“Mein apni bachion ko aurat hona oonkey leeye kabiley fakherho na key kabiley nadamat ho”
I think I realized around episode 18 that there was not going to be any kind of conventional happy ending and the promos had actually been quite accurate. Last week’s episode saw Murad rushing to Umama and the children’s rescue when his daughter Nimra is run over by a motorbike. He insists on spending the night, buys groceries and makes the usual promises and apologies to Umama. The children are so excited to see their father, their innocent excitement at riding to school in his car and eating a proper breakfast after so many days was adorable. It takes Murad no more than a few minutes to break their poor little hearts when a hysterical Deeba Baji arrives threatening him with divorce. He almost immediately surrenders to Deeba’s wishes and allows himself to be dragged from the house. As Umama sits with her weeping children on the doorstep of the house she comes to a decision: that she cannot allow her girls to go through this emotional torment again and again.
Deeba Baji, she may be a couple of sandwiches short of a picnic but at least you know where you stand with her. I loved her conversation in the car with Murad reciting all the Ehsaan she had done for him. Money, sons, you name it Deeba Baji has given Murad her best. Humans as in Homo sapiens cannot consciously choose the gender of the children they conceive; the deciding factors are basically a throw of the genetic dice and the will of our creator. So either Deeba Baji is of a different species or she claims to possess powers usually ascribed to the divine.
I am not sure I liked the turn in the narrative at this point. Murad and Deeba find out that their sons suffer from severe mental developmental problems and which will only increase as they grow older. I wish writers would not use these diseases and illnesses as a sign of divine retribution. There are plenty of good people out there whose children and relatives may suffer such ailments and there is no need to add to their burden by stigmatizing them even more. I was not impressed by the now penitent Deeba’s request to Murad to bring back Umama and her daughters. Again there was an essentially selfish motive behind even that sudden reversal. I was even less impressed by Murad’s little condemnation of her, as if she acted alone and he was just a passive bystander. Deeba had little or no connection with Umama or her daughters but Murad certainly did.
Some of the best scenes had to be of Umama finally taking control of her life by ignoring Murad, completing her studies and renting out a portion of the house her father left her. In the final scenes we see Murad begging her to return but she refuses. Quite rightly she wants her daughters to grow up with the sense of self-worth and self-respect that her father (Mr. Haseeb) and then Murad had continually denied Umama.
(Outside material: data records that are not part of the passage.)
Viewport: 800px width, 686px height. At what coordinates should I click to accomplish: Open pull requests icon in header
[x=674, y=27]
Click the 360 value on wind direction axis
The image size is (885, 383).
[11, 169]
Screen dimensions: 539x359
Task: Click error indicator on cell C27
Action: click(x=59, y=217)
Mehar Bano has been the core of this entire serial, despite being a novice she has given a remarkable performance. This was a long serial and mostly oriented towards the female lead, which had to grow from a protected, young girl to a mature mother of four children. Despite her extremely young age she managed to carry it off, though it was sometimes strange to watch her beautiful, unlined face pronouncing such sad, world weary dialogues. Sana Askeri was superb as the obsessive Deeba Baji and I feel like giving a round of applause to her for bearing the brunt of the audience’s anger at her character. I am not so sure about Fahad Mustapha. He is generally a good actor and in most of the serial was very convincing, sometimes brilliant but the last scenes of him wandering in the rain in supposed misery just seemed strange. His hair, his clothes are so perfect it was hard to connect them with the miserable expressions on his face.
Talha Mufti also managed to do a great job maturing from a cad to nice, sensible uncle. Before I am accused of not recognizing people again J yes I realized the young Doctor who gave the bad news to Murad and Deeba was Sarmad Khoosat himself doing a cameo. I really want to thank him and the entire Daagh crew for making this such a compelling, well-crafted drama despite its rather sad and predictable theme. Sarwat Nazir the writer did not disappoint either. I am really glad that she did not allow Umama to return to Murad, who ultimately did not deserve her. Those dialogues about teaching her daughters to value themselves as women and individuals were well worth hearing.
Having said that, I am really not sure why this drama was so long, it could have easily been wrapped up at around episode 18 or 19. There was really no knew revelation or development in the narrative. Another query I have is what is the deal with those pictures of Deeba in a hijab? We don’t see her in hijab in any scenes, was the serial even longer and those parts have been cut? All in All I cannot say that such an intense drama was enjoyable but it was absorbing and so gripping I used to wait for it every Friday without fail, hoping for something better for Umama. I think that is really the secret of any good drama: that we, the audience, find some connection, some level of empathy with the characters.